To be specific, the proposal suggested that military psychologists should be back in Guantanamo and similar sites in order to provide treatment for detainees. (Note that neither the 2008 referendum, nor the 2015 decision, said that psychologists could not provide treatment for detainees. It said that treatment could be provided if the detainee was the client. In doing that, APA was protecting military psychologists from pressures that might arise based on their dual loyalties. It appears that this 2016 proposal is a first step in a larger plan whose goals is less to get treatment or detainees and more to roll back the entire referendum—indeed one only has to look at the web page of complaints about the Independent Review to see how badly some psychologists want the referendum rolled back.

In another show of support for the military at this convention, APA again hosted quite a few booths in the Exhibit Hall that were military or veteran-related, including the following organizations.

Defense Centers of Excellence

Department of Veterans Affairs

Department of Veterans’ Affairs/ VA/DOD Evidence Based Clinical Practice Guidelines

National Center for Telehealth and Technology(DOD)

US Air Force Recruiting

US Army Medical Recruiting

US Army Medicine Civilian Corps

US Navy Recruiting Command

Veterans’ Evaluation Services

I, for one, am appalled that the organization to which I have belonged for decades, and the profession I love, are so compromised by their affection for and the support psychologists receive from the military.

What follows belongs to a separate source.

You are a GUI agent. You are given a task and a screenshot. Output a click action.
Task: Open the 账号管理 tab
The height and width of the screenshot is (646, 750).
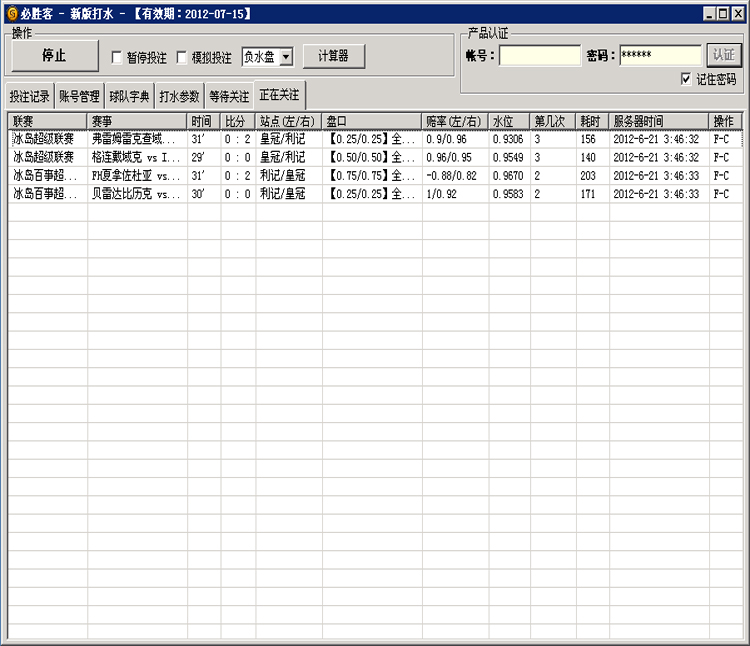[x=79, y=97]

It appears to me that the DOD and VA have a disproportionate amount of power at APA, and that it is past time that their power be challenged. Has anyone noticed that the goals of APA and the US military are essentially incompatible? I have, and I know that APA can and should do a better job of resolving this incompatibility in ways that support its own Ethical Principle: Beneficence and Non Maleficence.

Alice LoCicero, Ph.D., is a board certified clinical psychologist and researcher. Co-founder and first president of the Society for Terrorism Research, she has written two books on youth recruited to terrorism and nine articles and chapters on terrorism. For the upcoming academic year, she will be Visiting Scholar at the Wright Institute in Berkeley, CA.